## [DOCUMENT SECTION]
····················

Oil Market Report June, 2020

Perhaps it is the calm before another storm, but June’s oil market was anything but volatile and even (dare we say it) a little bit boring! Prices in general did start to recover, but stayed largely within the $35 – $40 per barrel range – a price that is still unsustainable for most oil companies in their current form. This begs the question, what next for the oil industry and more intriguingly, how will the renewables sector fare in these straitened economic times?

An entirely logical conclusion is that the oil industry will be bouncing back strongly sometime in the near future, because that is what it has done in the past. What better way is there to rebuild a post-pandemic, depression-hit economy than to push cheap oil and gas? Construction projects, new infrastructure, retail therapy and a return to global travel are all tried and tested ways of rebounding economies and all will benefit from cheap oil. This is absolutely what happened in the period after the financial crisis of 2008-09, when low-priced oil was greedily devoured by countries coming out of recession.

However, the circumstances around Covid-19 look quite different to the financial crash. The latter was a speculative bubble that brought the house down, only for builders to arrive in short order, with the tools and materials to rebuild quickly. This time around, it doesn’t look like it will be quite as easy to put things right. Any economic recovery is likely to be a slow and stuttering affair, with intermittent “second-wave” lockdowns hampering progress and dampening investor confidence. In that light, it seems unlikely that rocketing demand for oil will be a factor to force prices back up.

····················

## [REQUIRED TASKS]
1. Rewrite the paragraph of the June 2020 oil market report that begins "An entirely logical conclusion" as a shorter paragraph that keeps its main facts.
2. According to the June 2020 oil market report, within what price range per barrel did oil prices largely stay in June?
3. Carry on the June 2020 oil market report from the point where it stops.

## [INPUT DATA]
····················

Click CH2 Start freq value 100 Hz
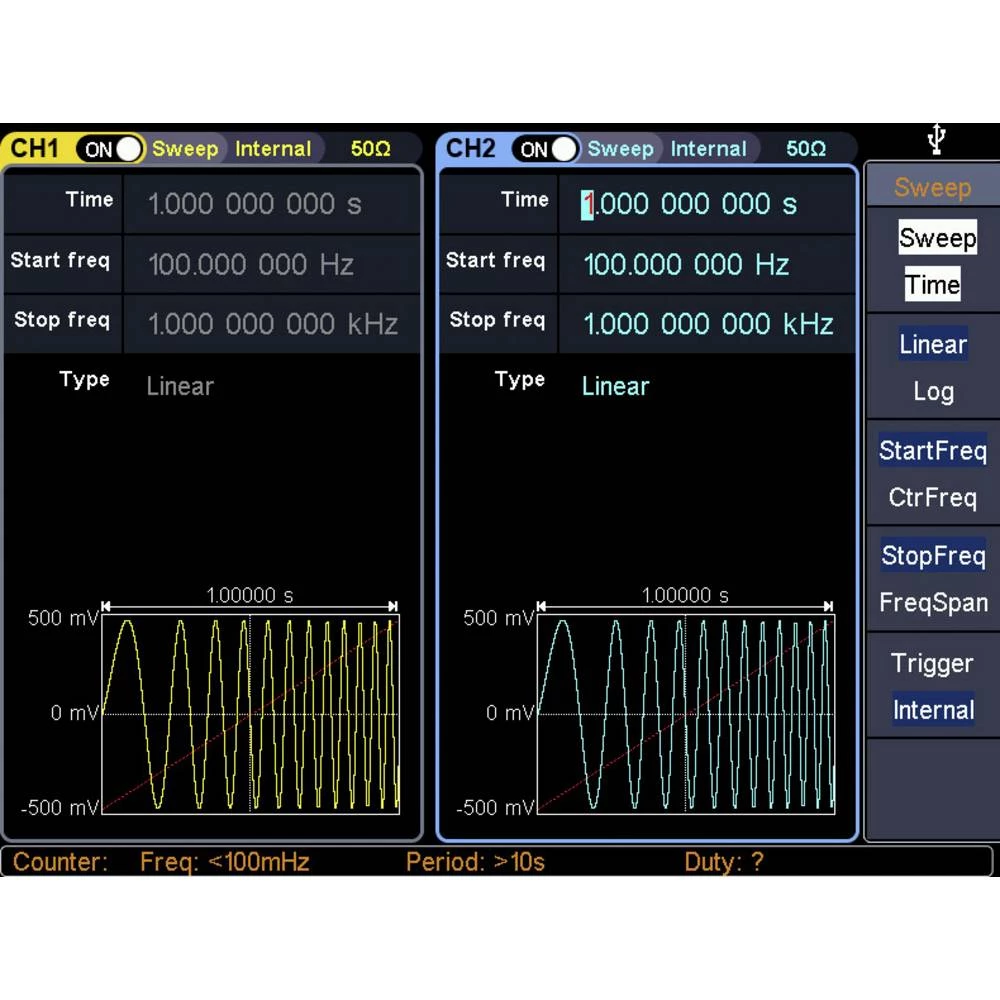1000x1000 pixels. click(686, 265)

····················

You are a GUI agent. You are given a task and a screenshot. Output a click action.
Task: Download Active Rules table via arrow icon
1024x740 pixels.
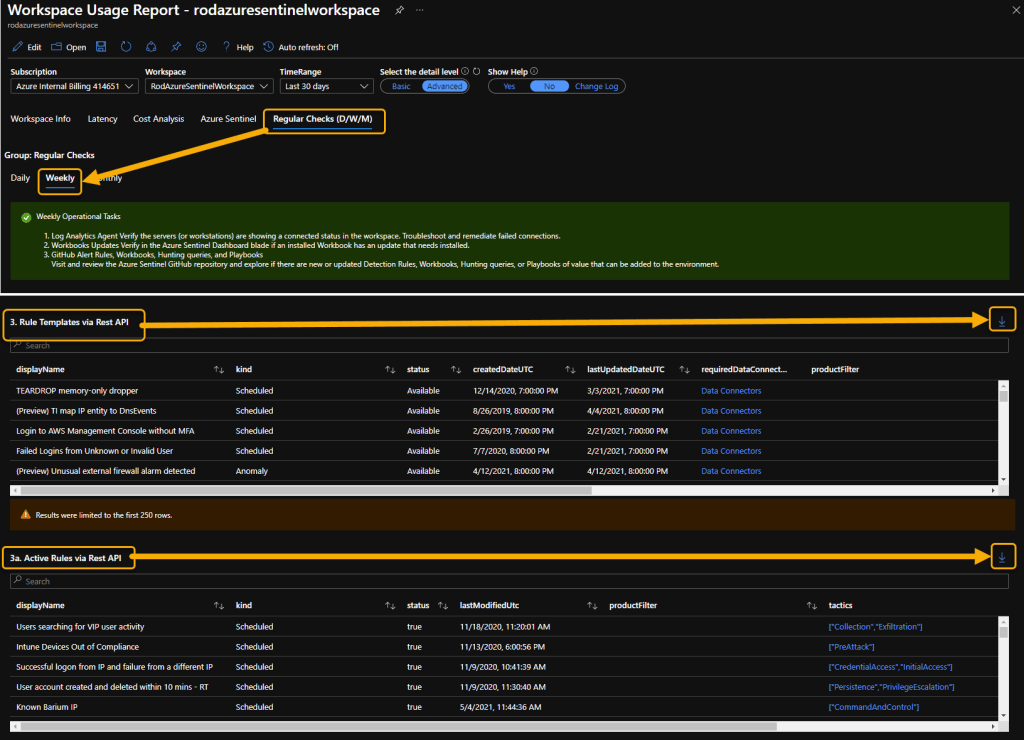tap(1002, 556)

····················

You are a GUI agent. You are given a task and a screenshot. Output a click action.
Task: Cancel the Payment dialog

····················

## [LIST OF ANSWERS]
1. The oil industry could be expected to rebound strongly soon, as it has in the past, since cheap oil and gas are an obvious way to rebuild a post-pandemic, depression-hit economy. Construction, new infrastructure, retail spending and renewed global travel all help economies recover, and all benefit from cheap oil. This is what happened after the 2008-09 financial crisis, when countries leaving recession eagerly consumed low-priced oil.

2. Oil prices stayed largely within the $35 – $40 per barrel range.

3.
When it comes to supply though, we know that this latest oil price crash has created an unparalleled cut in oil investment – spending is down 30% globally and in the US shale fields, it has halved. As crazy as it sounds today (with a 15m barrel per day oil surplus), we could easily be looking at supply shortages by the end of the year and this could easily lead to surging prices. For those individuals plotting a recovery from the current economic malaise, neither the crazy volatility of oil markets, nor the possibility of a turbo-charged price bounce-back are helpful. Oil in fact, could quickly end-up weighing heavily on any tentative recovery.

Is it possible that renewable fuels and green energy could provide the reliability that looks currently out of reach for oil? Has Portland been in lockdown for too long to even suggest such a thing?! It would certainly be preposterous to suggest that oil will not make some form of comeback post-pandemic. Put simply, the world still relies on oil for most of its energy needs. On the other hand however, legislators and investors alike, are increasingly making anti-oil noises. Governments around the world have been at pains to say that their green targets will not be blown off course by the coronavirus and in the case of the EU, the €2trn (!) recovery plan stipulates that a minimum of 25% of the money made available, must be spent on climate friendly expenditure.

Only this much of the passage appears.